Senate debates

Monday, 10 September 2018

Bills

Health Insurance (Approved Pathology Specimen Collection Centres) Tax Amendment Bill 2018; Second Reading

8:58 pm

Photo of Richard Di NataleRichard Di Natale (Victoria, Australian Greens) Share this | Hansard source

I rise to speak to the Health Insurance (Approved Pathology Specimen Collection Centres) Tax Amendment Bill 2018. The Greens support this bill, which makes an administrative change to allow for the tax payable on the grant of an approved pathology collection centre to be $2,000 for a two-year period rather than annually at $1,000.

Pathology is essential to health care in Australia. Over 70 per cent of all healthcare decisions affecting diagnosis or treatment involve a pathology investigation, and all cancer diagnoses involve pathology. Pathology is ordered in one in every two visits to the GP. It's a vital service. It's an essential public service. There are now 5,804 pathology collection centres in Australia, and pathology actually has the highest bulk-billing rate of any medical service, at over 87 per cent. It's clearly something that Australians value. It's important. It's critical to providing access to good health care.

However, we Greens are concerned about the loss of diversity within the pathology sector. One of the consequences of that is the rise of corporatisation over public pathology. Since we've had the deregulation of collection centres—under the previous Labor government, it must be said, in 2010—there's been a significant change in the ownership of pathology practices. Instead of being owned by individual groups of specialist pathologists servicing a local community, pathology practices are now generally owned by very large corporations with a centralised laboratory structure. Pathology corporations are looking for more and more ways to dominate the market so that they can get economies of scale. That often means that they locate themselves inside GP clinics to try to capture patients.

The way corporates embed themselves in general practice within those clinics—and, let's remember, one of the concerns here is that you get this vertical integration, where you go and see a GP and they are associated very directly with one of the large companies—is by paying sometimes exorbitant rents for collection centre space. They often pay well over market rent to get a space in a GP surgery, knowing that they will get a significant return on the business they get from that practice. The reason they can do it is that, under the Health Insurance Act 1973, the rents are defined as 20 per cent of the market rate. That's the permissible rent—20 per cent of the market rate. But, when the market's defined as what a party is willing to pay, the limit's actually meaningless, and it's led to drastic increases.

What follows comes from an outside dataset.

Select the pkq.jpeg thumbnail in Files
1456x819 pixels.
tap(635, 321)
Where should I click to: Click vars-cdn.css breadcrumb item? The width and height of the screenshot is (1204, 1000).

If it was redefined under the act as the rent for a comparable medical suite in the same geographic area then rents would come down. They would have to come down.

So, currently, public pathology providers, many of whom simply can't afford to pay huge rents, are now being outbid for collection centre space, sometimes having been in the same centre for years. There are strong clinical relationships between the GPs and other requesters of services, and the pathologists. They've got a long history in the centre, but they just can't afford to pay the rent anymore. Public pathology providers are being squeezed out. And of course that's made worse by the fact that, for some inexplicable reason, the government pays private pathology providers more for the same test than it pays the public pathology services under Medicare. For every specimen that's collected, private providers receive between $5.95 and $17.60, while public pathology providers receive only $2.40 under the MBS. There's a huge differential. It's no wonder that those minority players, those small groups of public pathology providers, can't compete. They're not being remunerated to the same degree, under the MBS item numbers, and they are being squeezed out by these huge rents that are being charged by GPs.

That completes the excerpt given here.